O dia da criança que se aproxima serve para celebrar a
meninice e deveria servir para colocar a pensar quem se esquece que a vida tem
um percurso. O trajecto começa quando nascemos e acaba quando morremos, e no
interregno devem haver as fases dirigidas a cada ciclo que definiram por e para
cada um de nós, algures num território superior ao intelecto. O meu, de
fraca existência mas um tanto ou quanto ávido, apela-me para a atenção a
dispensar aos cursos na sua amplitude, e começando por elas, as crianças, avalio
da seguinte forma: todas deviam ter direito à infância. E direito à infância
não é só direito a comida e a necessidades básicas, mas também a educação e a
colo, a erros e a sucessos, a frustrações ultrapassadas e a brinquedos. E a tempo, especialmente a tempo, à perfeita autonomia de tudo quanto pertença
aos adultos (isso é para os adultos). Quando olho para os olhos de uma criança
atarefada ou mazelada por algum tipo de violência, sinto que lhe roubam o que de
mais precioso a criancice pode ter. Ser criança é poder brincar só porque
apetece, é comer gulodices mesmo quando não se pode, é ajoelhar as pernas na
terra suja e saltar para dentro de poças com lama, e é, no fim disso tudo, ter
um lugar para regressar.
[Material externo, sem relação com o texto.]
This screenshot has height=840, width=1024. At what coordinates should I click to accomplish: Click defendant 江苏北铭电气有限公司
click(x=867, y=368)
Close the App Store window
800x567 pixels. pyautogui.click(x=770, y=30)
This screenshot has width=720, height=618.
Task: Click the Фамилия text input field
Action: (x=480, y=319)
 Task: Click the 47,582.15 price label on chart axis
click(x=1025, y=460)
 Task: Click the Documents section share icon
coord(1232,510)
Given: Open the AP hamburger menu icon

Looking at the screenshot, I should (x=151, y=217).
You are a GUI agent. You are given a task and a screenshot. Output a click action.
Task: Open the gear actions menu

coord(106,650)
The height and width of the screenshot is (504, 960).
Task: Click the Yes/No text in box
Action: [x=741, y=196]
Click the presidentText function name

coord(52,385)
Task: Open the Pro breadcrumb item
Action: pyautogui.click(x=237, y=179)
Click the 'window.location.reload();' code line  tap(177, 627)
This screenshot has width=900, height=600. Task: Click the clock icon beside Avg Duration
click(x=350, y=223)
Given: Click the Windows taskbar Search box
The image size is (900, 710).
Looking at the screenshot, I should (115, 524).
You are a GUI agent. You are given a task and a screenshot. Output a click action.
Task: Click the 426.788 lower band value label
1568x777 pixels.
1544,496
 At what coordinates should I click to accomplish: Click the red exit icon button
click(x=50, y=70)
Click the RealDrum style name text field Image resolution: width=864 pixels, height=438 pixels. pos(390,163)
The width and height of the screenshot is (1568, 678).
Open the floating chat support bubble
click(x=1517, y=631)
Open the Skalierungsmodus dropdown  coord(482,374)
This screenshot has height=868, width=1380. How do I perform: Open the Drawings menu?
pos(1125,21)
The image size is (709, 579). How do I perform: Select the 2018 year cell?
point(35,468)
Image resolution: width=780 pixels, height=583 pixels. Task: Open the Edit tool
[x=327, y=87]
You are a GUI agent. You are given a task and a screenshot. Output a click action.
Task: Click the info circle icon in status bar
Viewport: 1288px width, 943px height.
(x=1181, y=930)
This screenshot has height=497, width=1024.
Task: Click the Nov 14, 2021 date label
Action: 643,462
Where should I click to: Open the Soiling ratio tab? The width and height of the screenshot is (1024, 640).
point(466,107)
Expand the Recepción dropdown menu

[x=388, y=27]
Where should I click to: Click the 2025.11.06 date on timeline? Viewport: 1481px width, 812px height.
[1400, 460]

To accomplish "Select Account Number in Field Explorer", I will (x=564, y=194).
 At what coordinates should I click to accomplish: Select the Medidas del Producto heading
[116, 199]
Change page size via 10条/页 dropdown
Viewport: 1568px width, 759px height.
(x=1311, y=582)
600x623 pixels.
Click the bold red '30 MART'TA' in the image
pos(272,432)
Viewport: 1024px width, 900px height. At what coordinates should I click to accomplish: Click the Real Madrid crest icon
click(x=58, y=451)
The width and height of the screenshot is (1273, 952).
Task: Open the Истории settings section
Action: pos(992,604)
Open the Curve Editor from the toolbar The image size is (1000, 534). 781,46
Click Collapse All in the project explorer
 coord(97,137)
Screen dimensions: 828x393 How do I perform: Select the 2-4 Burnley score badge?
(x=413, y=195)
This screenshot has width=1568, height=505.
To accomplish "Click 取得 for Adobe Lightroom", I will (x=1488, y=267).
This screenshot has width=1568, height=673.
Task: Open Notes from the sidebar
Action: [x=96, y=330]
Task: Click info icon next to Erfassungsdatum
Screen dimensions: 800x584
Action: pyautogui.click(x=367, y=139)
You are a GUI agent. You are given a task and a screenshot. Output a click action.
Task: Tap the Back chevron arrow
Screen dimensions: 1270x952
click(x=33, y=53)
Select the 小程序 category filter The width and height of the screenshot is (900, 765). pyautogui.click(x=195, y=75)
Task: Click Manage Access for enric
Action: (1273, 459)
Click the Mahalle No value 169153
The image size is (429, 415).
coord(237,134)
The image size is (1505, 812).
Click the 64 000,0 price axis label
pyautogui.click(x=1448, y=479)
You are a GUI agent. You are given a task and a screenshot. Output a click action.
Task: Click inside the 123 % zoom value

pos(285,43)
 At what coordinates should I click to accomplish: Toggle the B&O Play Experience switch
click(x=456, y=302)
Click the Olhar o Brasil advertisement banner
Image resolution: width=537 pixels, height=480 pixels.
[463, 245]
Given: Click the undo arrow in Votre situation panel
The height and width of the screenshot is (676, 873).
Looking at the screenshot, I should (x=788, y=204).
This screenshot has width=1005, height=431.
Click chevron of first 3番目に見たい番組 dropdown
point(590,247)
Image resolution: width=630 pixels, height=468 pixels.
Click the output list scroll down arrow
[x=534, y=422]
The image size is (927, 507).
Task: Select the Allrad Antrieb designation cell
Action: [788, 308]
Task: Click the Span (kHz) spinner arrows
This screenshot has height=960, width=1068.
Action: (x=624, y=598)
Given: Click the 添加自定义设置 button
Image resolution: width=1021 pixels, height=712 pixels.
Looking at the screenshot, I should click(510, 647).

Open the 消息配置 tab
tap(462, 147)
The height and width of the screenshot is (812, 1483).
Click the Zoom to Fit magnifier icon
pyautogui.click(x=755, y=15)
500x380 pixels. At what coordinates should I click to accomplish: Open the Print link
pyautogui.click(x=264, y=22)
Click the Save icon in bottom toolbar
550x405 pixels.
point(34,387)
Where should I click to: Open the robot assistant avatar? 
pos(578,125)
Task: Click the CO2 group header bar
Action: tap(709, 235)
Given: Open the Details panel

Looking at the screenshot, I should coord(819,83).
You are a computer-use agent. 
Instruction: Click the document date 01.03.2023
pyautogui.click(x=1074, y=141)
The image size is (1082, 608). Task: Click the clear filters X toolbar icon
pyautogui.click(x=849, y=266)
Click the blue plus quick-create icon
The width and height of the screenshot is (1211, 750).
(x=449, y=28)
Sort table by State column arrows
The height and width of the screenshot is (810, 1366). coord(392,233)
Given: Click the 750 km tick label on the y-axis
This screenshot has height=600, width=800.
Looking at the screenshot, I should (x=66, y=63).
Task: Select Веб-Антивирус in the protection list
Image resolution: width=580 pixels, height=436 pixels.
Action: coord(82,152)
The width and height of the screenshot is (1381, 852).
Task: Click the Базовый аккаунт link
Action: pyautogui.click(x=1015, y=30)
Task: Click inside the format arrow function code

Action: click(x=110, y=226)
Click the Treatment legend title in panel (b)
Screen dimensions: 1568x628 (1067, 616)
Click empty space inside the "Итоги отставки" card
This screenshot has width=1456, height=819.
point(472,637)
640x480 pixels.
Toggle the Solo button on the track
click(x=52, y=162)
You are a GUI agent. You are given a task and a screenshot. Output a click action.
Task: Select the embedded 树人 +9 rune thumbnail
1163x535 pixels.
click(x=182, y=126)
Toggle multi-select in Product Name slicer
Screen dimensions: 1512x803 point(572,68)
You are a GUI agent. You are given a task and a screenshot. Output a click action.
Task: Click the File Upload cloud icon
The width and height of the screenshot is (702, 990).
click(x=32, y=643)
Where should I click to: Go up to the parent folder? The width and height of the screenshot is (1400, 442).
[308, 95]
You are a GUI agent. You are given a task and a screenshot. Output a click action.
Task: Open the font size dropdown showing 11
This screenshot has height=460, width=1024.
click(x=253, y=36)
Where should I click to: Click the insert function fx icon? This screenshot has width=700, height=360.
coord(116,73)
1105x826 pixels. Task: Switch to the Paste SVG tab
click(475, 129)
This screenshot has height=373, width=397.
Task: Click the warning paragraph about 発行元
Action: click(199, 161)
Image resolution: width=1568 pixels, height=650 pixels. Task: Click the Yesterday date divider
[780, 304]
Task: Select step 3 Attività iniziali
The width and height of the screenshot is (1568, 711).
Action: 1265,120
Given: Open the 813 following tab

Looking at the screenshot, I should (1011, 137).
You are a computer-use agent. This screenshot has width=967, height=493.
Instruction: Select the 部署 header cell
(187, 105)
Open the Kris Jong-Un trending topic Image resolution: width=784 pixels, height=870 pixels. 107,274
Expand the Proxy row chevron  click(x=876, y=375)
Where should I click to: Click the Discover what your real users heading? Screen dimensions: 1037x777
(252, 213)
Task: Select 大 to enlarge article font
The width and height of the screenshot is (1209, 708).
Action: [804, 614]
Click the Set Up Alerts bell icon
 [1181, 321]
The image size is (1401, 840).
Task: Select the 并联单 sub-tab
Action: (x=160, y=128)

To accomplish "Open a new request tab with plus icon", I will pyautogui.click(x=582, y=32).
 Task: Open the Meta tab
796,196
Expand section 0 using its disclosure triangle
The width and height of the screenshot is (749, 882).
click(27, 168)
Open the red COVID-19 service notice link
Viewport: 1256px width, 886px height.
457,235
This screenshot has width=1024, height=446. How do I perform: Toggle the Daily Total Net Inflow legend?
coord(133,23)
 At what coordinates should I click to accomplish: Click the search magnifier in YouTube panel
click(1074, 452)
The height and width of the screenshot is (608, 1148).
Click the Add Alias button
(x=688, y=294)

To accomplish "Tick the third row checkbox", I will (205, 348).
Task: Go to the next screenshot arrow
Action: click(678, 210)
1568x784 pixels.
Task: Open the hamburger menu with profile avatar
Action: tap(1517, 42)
É escolher que
o céu é laranja e que o mar é cor-de-rosa, que os peixes falam e que as vacas,
para além de leite, dançam nas quintas das avós, de manhã e ao entardecer, nos dias que
não têm fim.
Quando uma criança é sujeita a muitas obrigações cedo de mais,
formata o cérebro pequenino em linhas rectas e direitas. Constrói uma realidade
certa e plana, habitua-se a regras que não se podem quebrar, cria um interior
rígido e estereotipado, tem dificuldade em gerir a diferença, a alternativa, a
escolha acertada (se é que pode optar). A criança privada de amor pode
escolher morar por dentro. Pode encontrar nos ninhos do próprio sangue o colo
que nunca vem, pode encontrar no ar que respira a razão do seu viver, pode escolher
estar sozinha à companhia alternada, de alguém a quem não dói. A criança
violentada pode desistir de ser. Pode optar por respirar baixinho na ânsia do cantinho,
pode falar para dentro na tentativa do esconderijo, ou pode em vez disso mostrar
que está ali, que é gente, que cresceu e apareceu e que entretanto, com o
tamanho dos anos e a força da vida, pode mudar o mundo. E pode ser alguém
que se veja e que se sinta, pelo melhor ou pelo pior, desde que a vejam em papel de acção.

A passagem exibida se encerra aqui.